- Pixel coordinate grounding data:

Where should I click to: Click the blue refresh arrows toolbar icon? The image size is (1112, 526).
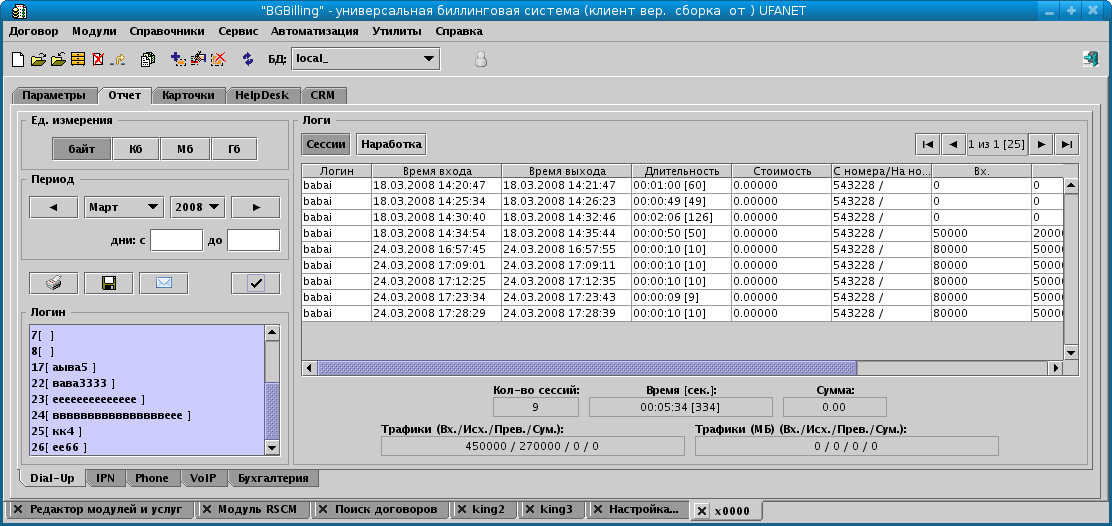(248, 59)

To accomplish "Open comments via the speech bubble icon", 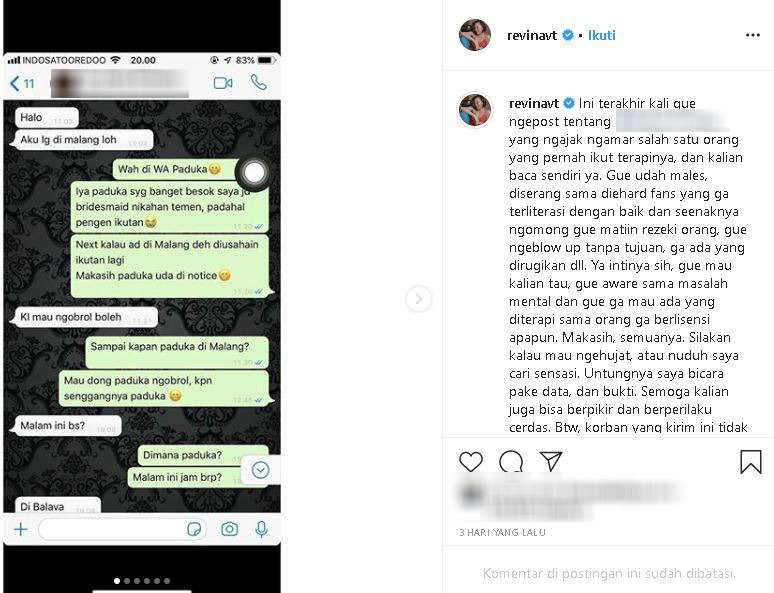I will coord(511,462).
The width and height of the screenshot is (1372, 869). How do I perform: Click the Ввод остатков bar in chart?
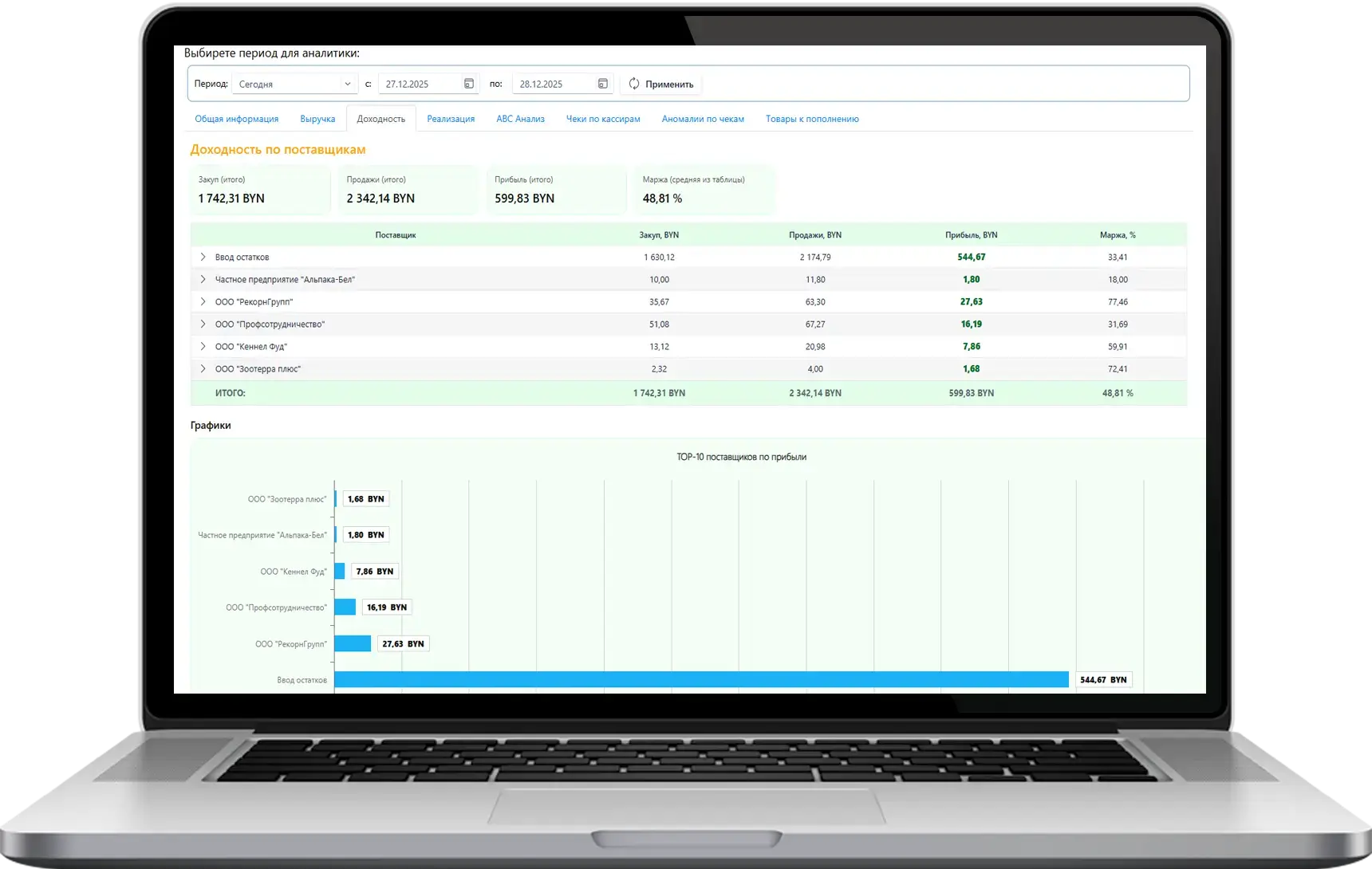click(x=700, y=679)
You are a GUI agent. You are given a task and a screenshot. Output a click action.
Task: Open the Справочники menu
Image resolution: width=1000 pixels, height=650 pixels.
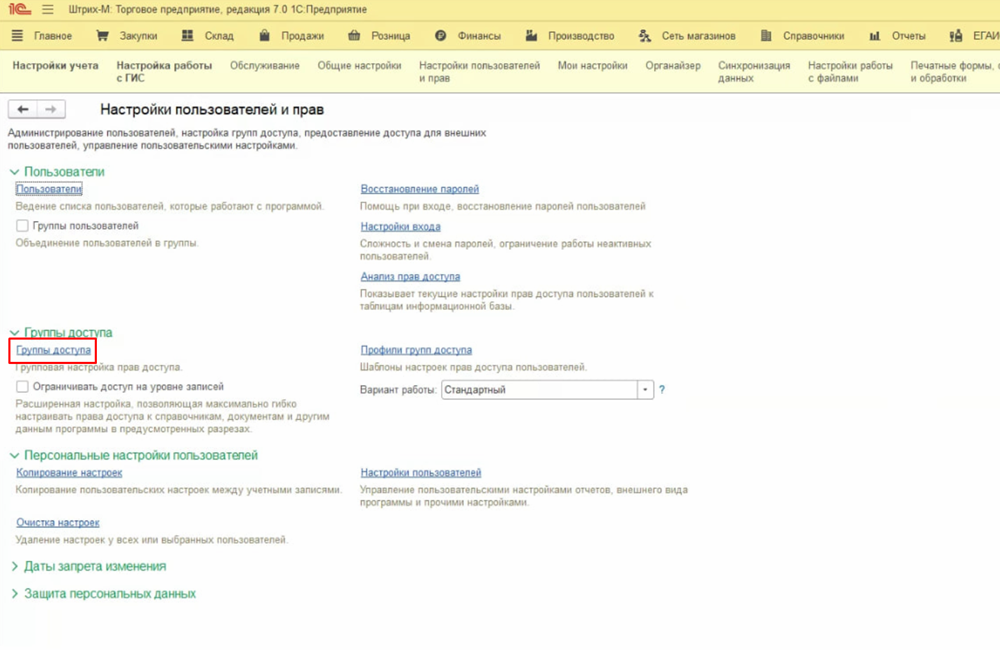click(810, 36)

- WHAT IS NEEDED:
From the line that contains "You are a GUI" to the last line of the records above, copy each line exactly, both ends included, and leave the pictures out.

- RESPONSE:
You are a GUI agent. You are given a task and a screenshot. Output a click action.
Task: Open the Справочники menu
Image resolution: width=1000 pixels, height=650 pixels.
click(810, 36)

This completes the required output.